"Hiç, sadece eşsiz güzelliğini keşfetmek istiyorum. Ah unutmadan, sırlarını da keşfetmek istiyorum bu gece. Sakın kaçma ve korkma." Kolunu önüne siper etmesine rağmen genzine giden tozlarla öksürdü. Siyah duman sanki içinden geçmiş, akciğerlerini kum ile doldurmuş gibiydi. Ne nefes aldırıyor ne de kalbine saplanan acıya ara veriyordu ki bu Yeosang'ı daha bitkin hale getiriyordu.
Yere diz üstü düşüp çırpınırken insanda olsun birinin geçmesini diliyordu sadece. Çünkü duman yeni bir manevra yapmış ve üstüne geliyordu eskisinden daha büyük bir hızla ve onu yok etmek isteyen bir hırsla. Kenara kaçıp kıl payı kurtulmuştu ama bu hareketi ile daha da fazla öfkelenmişti rakibi. Genişleyip üstüne doğru kapanırken Yeosang sonunun geldiğini düşündü. Sonunda küçük sırrı öğrenilmiş ve birileri oka sağlam bir tuzak kurmuştu.

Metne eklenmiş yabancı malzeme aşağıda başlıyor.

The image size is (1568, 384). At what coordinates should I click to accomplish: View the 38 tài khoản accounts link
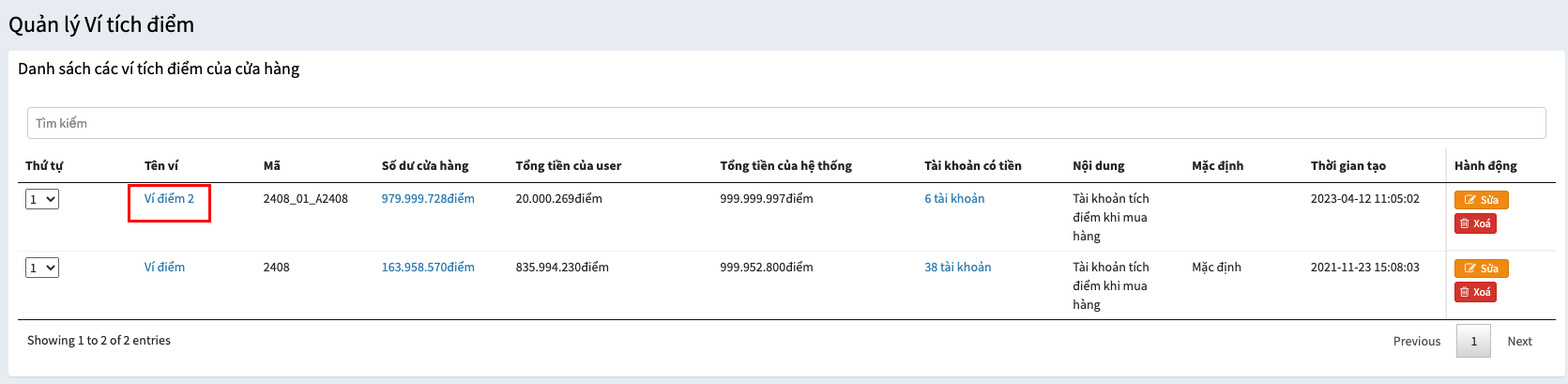[x=957, y=268]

Kim bilir ne yaparlardı ona. Belki içindeki tüm melek kanını alana kadar kanlı işkence ederlerdi. Ya da sırf diğerlerinden daha güzel diye tecavüz bile. Aklına gelen karanlık kurgular ile silkelenip ayağa kalmaya çalıştı. Duman yine üzerine gelince daha bir adım atmadan kapaklanmıştı yere, yüzü koyun. Üstündeki toz toprağı boş verip siyah yoğunluğa bakarken artık kendisine ait olduğuna bile emin olamadığı bir sesle konuştu. "Ne istiyorsun benden." Kimi harfi yutmuş kimisini ise bir kaç deneme sonra çıkarmıştı ağzından. Anlaşılması zor kelimeler dumana ulaştığında bir kahkaha koyverdi ortamı sarsan.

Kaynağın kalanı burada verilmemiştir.